- Task to complete: Your answer should be the lines from the one with "The image size is (680, 420)." to the end of the data below, both included, exact and free of pictures.

- Material shown:
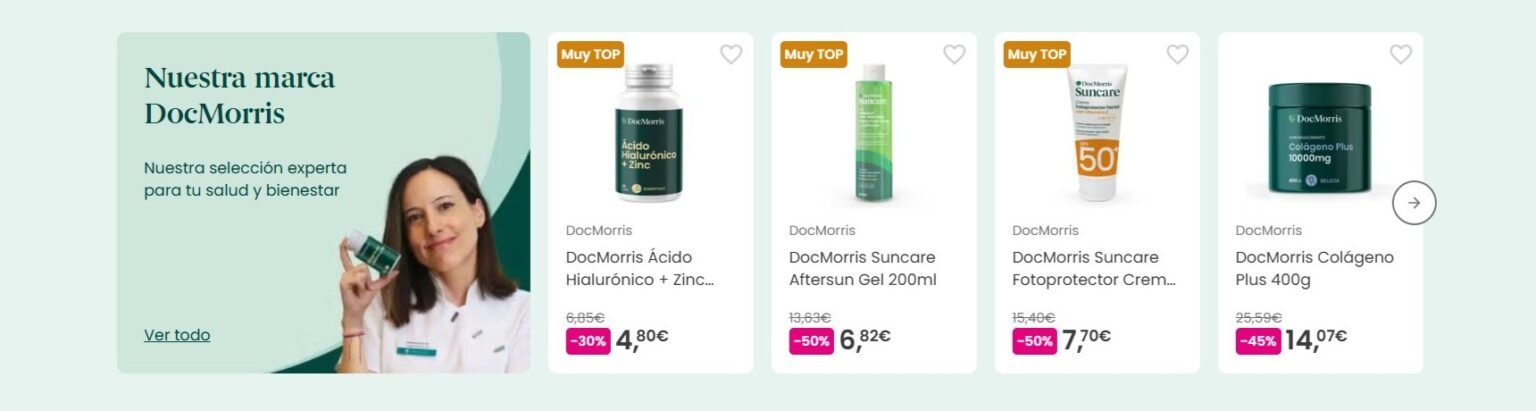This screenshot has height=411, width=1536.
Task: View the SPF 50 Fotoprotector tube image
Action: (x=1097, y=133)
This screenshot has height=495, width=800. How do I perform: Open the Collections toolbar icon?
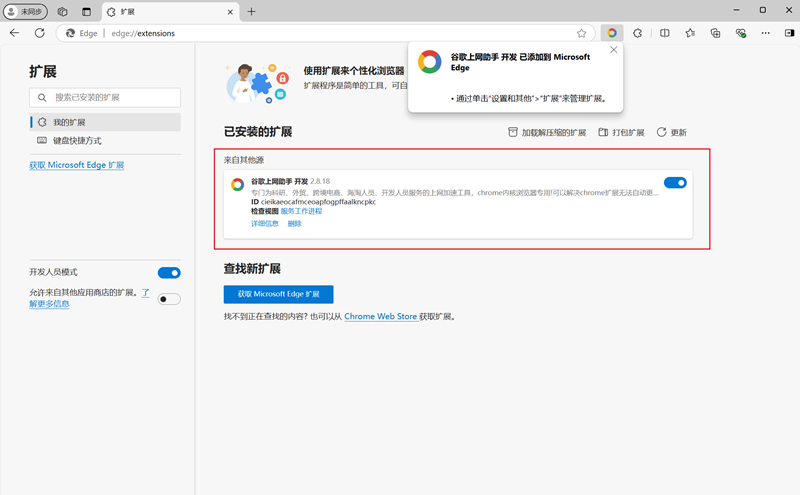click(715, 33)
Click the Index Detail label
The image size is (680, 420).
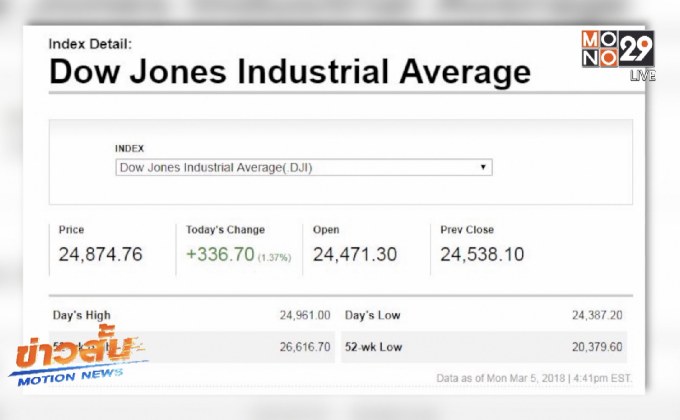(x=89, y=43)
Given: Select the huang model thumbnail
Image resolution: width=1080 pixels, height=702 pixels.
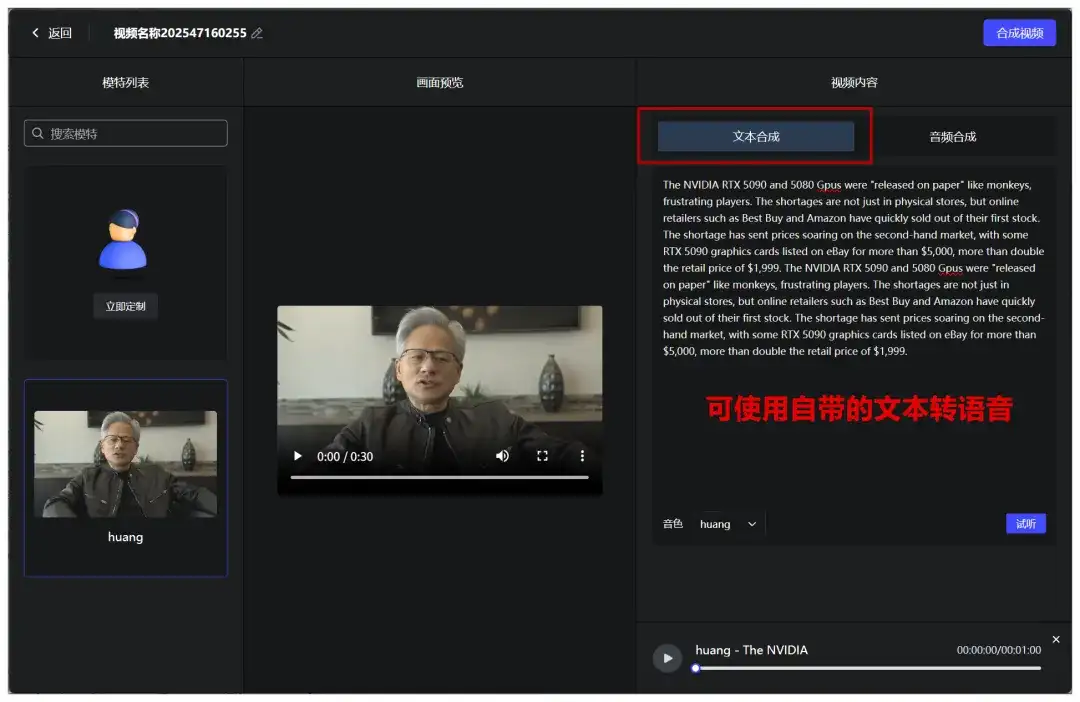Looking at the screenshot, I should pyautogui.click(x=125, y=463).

- Problem solution:
The image size is (680, 420).
(x=89, y=43)
Given: Select the huang model thumbnail
Image resolution: width=1080 pixels, height=702 pixels.
Looking at the screenshot, I should pyautogui.click(x=125, y=463).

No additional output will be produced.